Process for enabling visiting on some wards
November 18, 2021
Due to reports of a lack of consistency in enabling visitors to designated wards, we would like to clarify the process to safely enable some visiting to take place. The confusion appears to be in the process by which visitors prove they are negative of COVID-19 through a lateral flow test. We have updated our poster here to advise that visitors must prove either photographic evidence of a negative lateral flow test (done the same day they wish to visit) or provide evidence from the government website where they uploaded their results. The Trust cannot provide lateral flow tests or accommodate visitors who wish to do a lateral flow test on site.
Our new visiting restrictions allow inpatients in amber areas to receive one visitor for up to 30 minutes per day. Patients can nominate two individuals who can visit for the duration of their stay, ideally from the same household. Visitors must use hand sanitiser and wear a face mask on entry. They must also show evidence of a negative lateral flow test result taken that same day to be checked on entrance to the building. All visits must be booked in advance by telephoning the ward to allow wards to limit the number of visitors on a ward / bay at any one time. All visitors must be free of COVID-19 symptoms, and must not attend if they are a household contact of a COVID-19 positive case. We regret we are unable to allow visits by children (under 16 years) or those who are immunocompromised.
The established visiting arrangements for paediatrics, maternity, community wards and ICU remain in place with the addition of evidence of a negative lateral flow test result.
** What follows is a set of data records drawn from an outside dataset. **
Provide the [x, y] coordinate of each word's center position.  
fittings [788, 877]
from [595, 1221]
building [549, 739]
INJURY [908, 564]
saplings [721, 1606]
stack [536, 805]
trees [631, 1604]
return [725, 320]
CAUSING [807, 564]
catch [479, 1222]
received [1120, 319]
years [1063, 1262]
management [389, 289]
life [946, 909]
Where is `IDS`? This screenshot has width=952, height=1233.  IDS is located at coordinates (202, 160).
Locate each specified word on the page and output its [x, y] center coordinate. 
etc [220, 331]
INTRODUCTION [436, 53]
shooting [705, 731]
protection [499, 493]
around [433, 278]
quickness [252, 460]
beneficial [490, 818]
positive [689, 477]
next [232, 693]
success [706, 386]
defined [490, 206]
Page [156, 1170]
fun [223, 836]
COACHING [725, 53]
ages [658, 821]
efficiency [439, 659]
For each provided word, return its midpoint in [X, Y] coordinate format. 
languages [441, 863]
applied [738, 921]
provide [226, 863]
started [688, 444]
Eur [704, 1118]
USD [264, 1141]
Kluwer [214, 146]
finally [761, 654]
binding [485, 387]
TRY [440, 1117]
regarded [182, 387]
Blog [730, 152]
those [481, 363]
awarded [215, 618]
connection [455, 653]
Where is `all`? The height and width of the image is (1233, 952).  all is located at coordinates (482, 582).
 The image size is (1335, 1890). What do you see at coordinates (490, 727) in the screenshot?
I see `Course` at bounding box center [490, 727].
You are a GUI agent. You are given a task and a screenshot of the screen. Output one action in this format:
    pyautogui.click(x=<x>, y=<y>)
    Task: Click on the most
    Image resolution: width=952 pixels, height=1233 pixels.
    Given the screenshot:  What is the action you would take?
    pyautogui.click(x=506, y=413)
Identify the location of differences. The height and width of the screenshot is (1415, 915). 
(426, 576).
Visiting remains permissible in all areas for patients at end of life and to support patients who are distressed or need support with nutrition and hydration. Please talk to ward nurse in charge who can provide guidance about a visiting schedule.
Red and green areas, (D17, D21, D25, L2 and L3) where visiting is currently not allowed should ensure you have robust systems in place to communicate with relatives / next of kin and to support communication between patients and their loved ones.
We will review visiting arrangements weekly based on a risk assessment taking into account COVID-19 case rates in the community, numbers of COVID-19 cases in our hospitals and any outbreaks.